Die Aufgaben, die vordergründig im Arbeitsheft zu finden sind, weisen keine Operatoren auf. Erlangte Fähigkeiten und Fertigkeiten können daher nicht nach Maßgabe der Bildungsstandards (im Fach Geographie) nachgewiesen werden. Die verwendeten Aufgabenformate sind außerdem sehr einseitig. Es wird primär mit multiple-choice-Fragen oder Freitext-Aufgaben gearbeitet. Komplexere Fragestellungen, die die Konstruktion von Wirkungsgefügen oder den Transfer auf andere Sachverhalte oder Raumbeispiele intendieren, werden nicht gewählt. Handlungsorientierte oder kooperative Aufgabenformate könnten für mehr Abwechslung und Motivation sorgen und sollten sich zudem mehr an der Lebenswelt der Lernenden orientieren. Auch die Erkundung außerschulischer Lernorte wie beispielsweise das Klimahaus Bremerhaven oder Nationalparkhäuser könnten zum besseren Verständnis beitragen.

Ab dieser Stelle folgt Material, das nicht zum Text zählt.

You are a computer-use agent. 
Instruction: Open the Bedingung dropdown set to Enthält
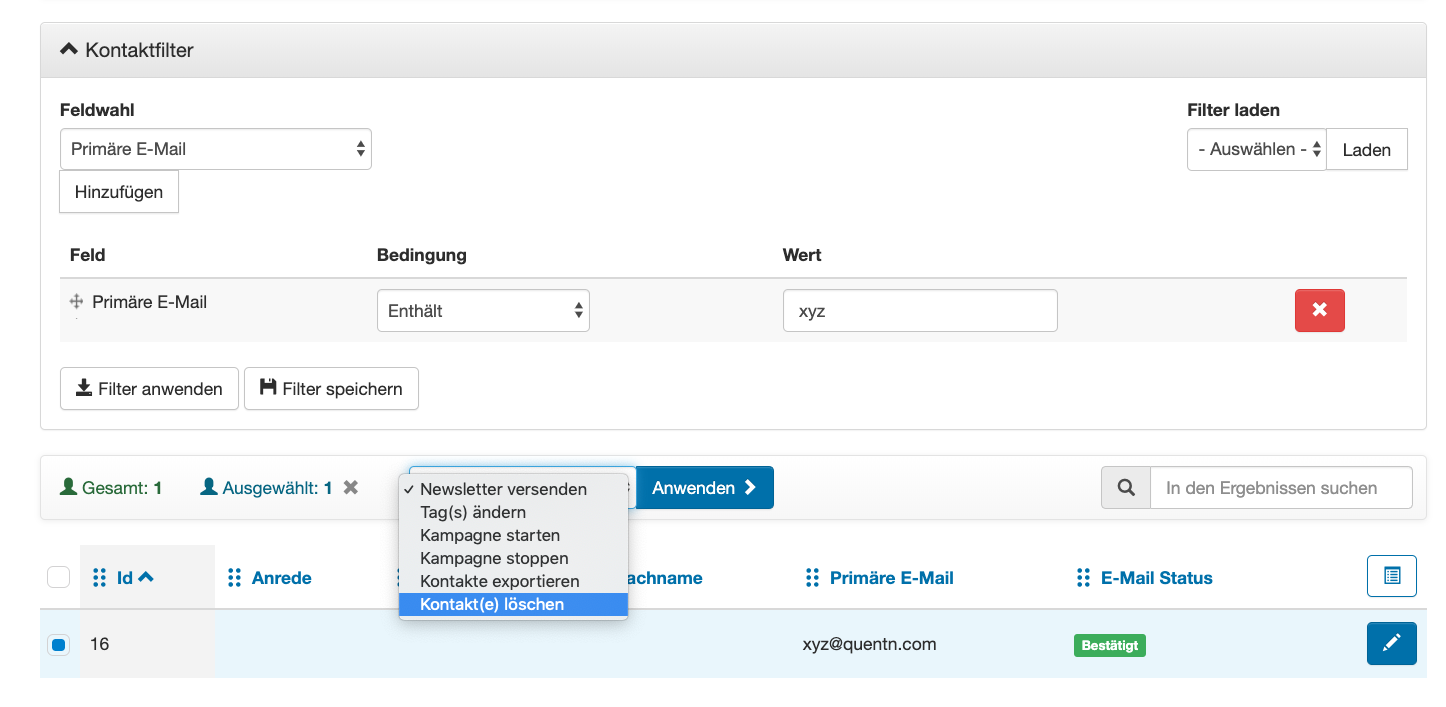483,310
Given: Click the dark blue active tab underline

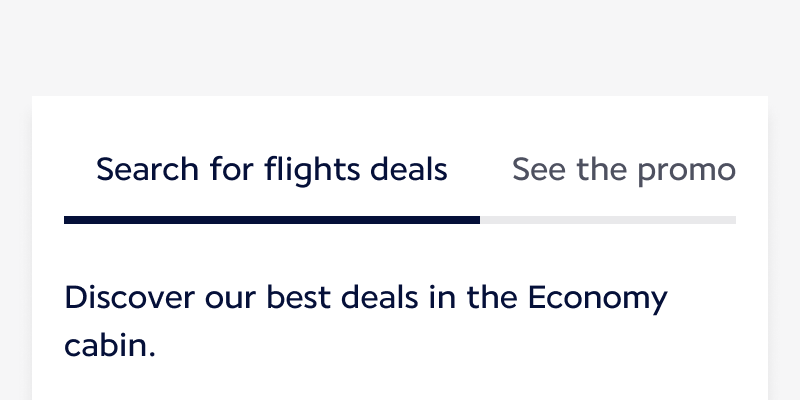Looking at the screenshot, I should click(x=271, y=220).
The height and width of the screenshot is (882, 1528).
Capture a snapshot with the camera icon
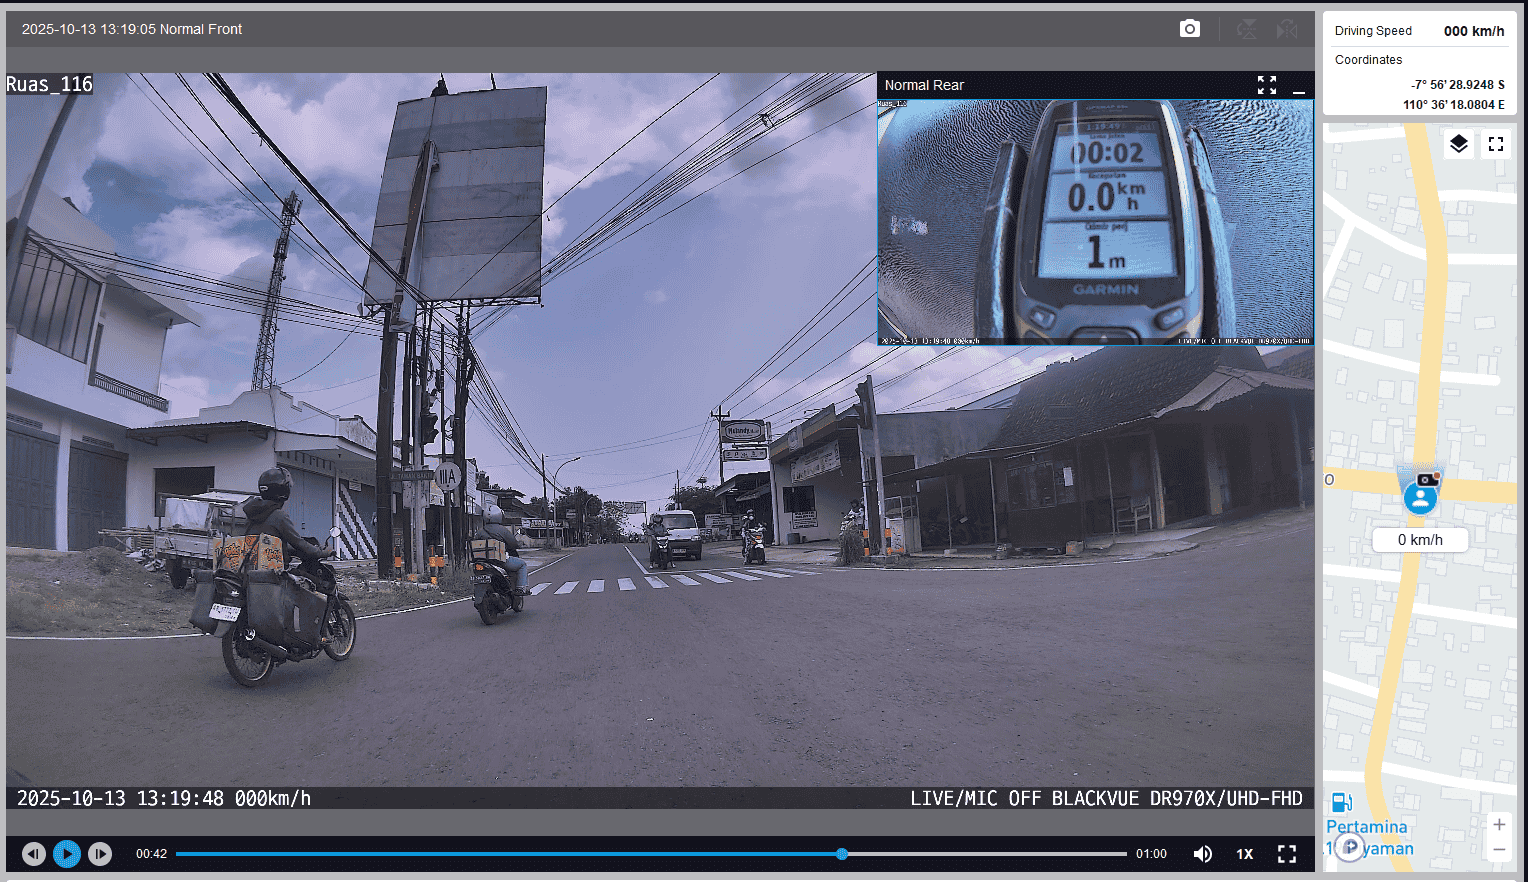[x=1189, y=29]
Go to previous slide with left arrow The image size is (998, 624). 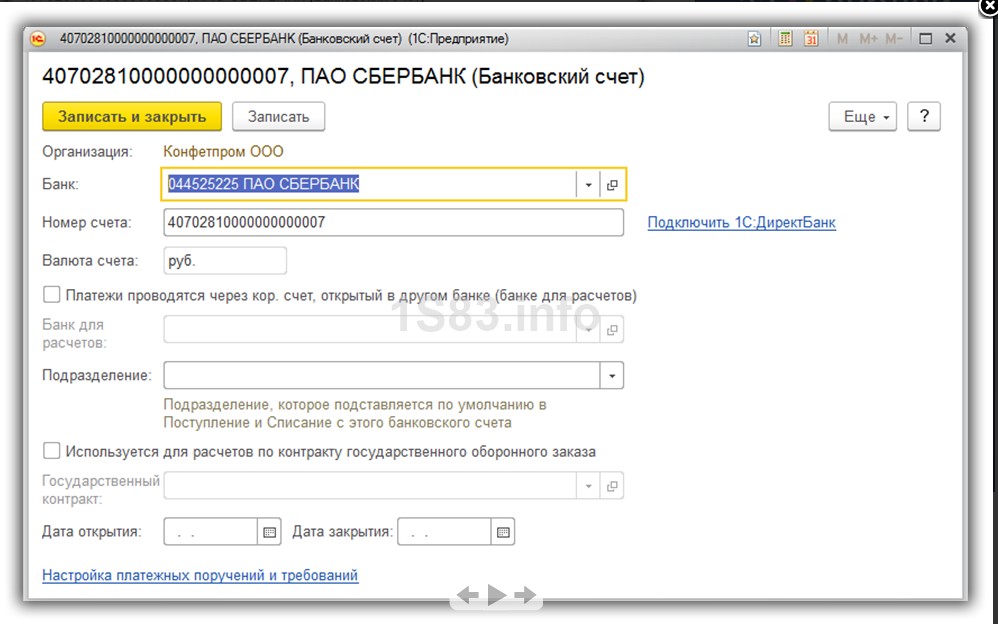pos(468,596)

Alles in allem lässt sich sagen, dass die vorliegenden Lehrmaterialien nur bedingt für den Einsatz an der Schule geeignet sind, was vor allem an der hohen Komplexität und der gering ausgeprägten Schülerorientierung liegt. Lehrkräfte, die diese einsetzen möchten, müssen die Aussagen umfassend didaktisch reduzieren und eine größere Vielfalt an Materialien und Aufgaben anbieten, um die Schülermotivation zu steigern und einen Lebensweltbezug herzustellen. Dazu würde sich ein stärkerer Bezug zum außerschulischen Lernen u. a. mit dem Besuch außerschulischer Lernorte anbieten.
Positiv zu bewerten sind die Hinweise zur beruflichen Weiterführung vorhandener Interessen in diesem Themengebiet durch die Darstellung entsprechender beruflicher Perspektiven z. B. im Bereich des Ingenieurwesens. Gleichzeitig zeigt sich hier jedoch erneut die Ausrichtung des Werks auf besonders interessierte und leistungsfähige Schüler. Für dieses Zielpublikum und zur Ergänzung des Unterrichts ist das Werk sicherlich eine gelungene Grundlage.
[1]Im Weiteren wird zur besseren Lesbarkeit das generische Maskulinum verwendet.